Commercial Division Blog

Posted: November 12, 2017 / Categories Commercial, Jurisdiction, Forum Non Conveniens

Court Decides Forum Non Conveniens Motion Without Deciding Personal Jurisdiction Issues

On October 30, 2017, Justice Friedman of the New York County Commercial Division issued a decision in Estate of Kainer v. UBS AG, a Swiss Corp., 2017 NY Slip Op. 32316(U), deciding a forum non conveniens motion without first determining whether the court had jurisdiction over the moving defendant, explaining:

As a threshold matter, the parties dispute whether this court must determine the claims of lack of personal jurisdiction, asserted by defendants UBS AG, the Foundation, and Kircher, before the court entertains these defendants' motion to dismiss on the ground of forum non conveniens. In Sinochem International Co. Ltd. v. Malaysia International Shipping Corp, . . . the Supreme Court held that a court is not required to determine whether it has personal jurisdiction over the defendant before dismissing an action based on the common law forum non conveniens doctrine, The Court reasoned that because a forum non conveniens dismissal is not a dismissal on the merits, a court may choose among threshold non-merits grounds for dismissal. The Court further held, however, that judicial economy and the consideration ordinarily accorded the plaintiff's choice of forum favor the court's determination of the jurisdictional issue first, if the determination can readily be made and will involve no arduous inquiry. In contrast, where personal jurisdiction is difficult to determine, and forum non conveniens considerations weigh heavily in favor of dismissal, the court properly takes the less burdensome course and may dismiss the action without a prior jurisdictional determination.

In New York, there are two long-standing, conflicting lines of authority on this threshold issue, The first holds that the court must address the jurisdictional issue before deciding whether dismissal is warranted based on the forum non conveniens doctrine because, if a court lacks jurisdiction over a defendant, it is without power to issue a binding forum non conveniens ruling as to that defendant. The second holds that a court presuming, without deciding jurisdiction, may address the issue of whether the action should be dismissed on the forum non conveniens ground.
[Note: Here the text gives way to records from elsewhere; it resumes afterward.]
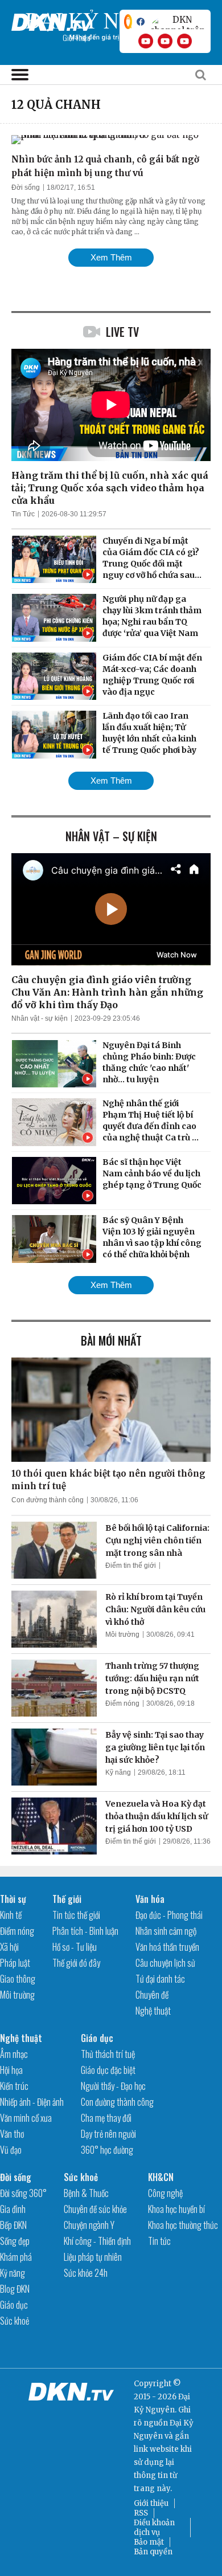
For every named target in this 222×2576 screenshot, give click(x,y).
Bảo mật (149, 2542)
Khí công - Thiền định (97, 2241)
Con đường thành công (47, 1500)
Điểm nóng (122, 1703)
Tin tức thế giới (76, 1915)
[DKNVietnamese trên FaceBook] (141, 21)
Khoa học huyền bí (176, 2209)
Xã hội (9, 1947)
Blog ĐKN (15, 2289)
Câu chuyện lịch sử (165, 1963)
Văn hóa (150, 1899)
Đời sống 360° (23, 2193)
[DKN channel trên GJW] (177, 21)
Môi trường (122, 1634)
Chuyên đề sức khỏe (95, 2209)
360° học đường (107, 2150)
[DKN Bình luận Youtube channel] (165, 41)
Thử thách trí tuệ (108, 2054)
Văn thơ (12, 2134)
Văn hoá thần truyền (167, 1947)
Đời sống (25, 187)
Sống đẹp (15, 2241)
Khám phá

Although the weight of appellate authority in this Department requires a court to address jurisdictional issues before undertaking a forum non conveniens analysis, the Appellate Division decisions do not discuss the reasoning of Sinochem and do not discuss the conflicting lines of authority. Based on a close reading of the cases, this court finds that the lines of authority do not appear to be reconcilable based on factual differences. The Court of Appeals has not addressed the issue, although dictum in a pre-Sinochem decision stated that the doctrine of forum non conveniens is inapplicable unless personal jurisdiction has been obtained. Absent binding authority to the contrary, the court follows the second line of cases and Sinochem, which the court finds to be
more persuasive.

(Internal quotations and citations omitted). The court went on to grant the motion to dismiss based on forum non conveniens.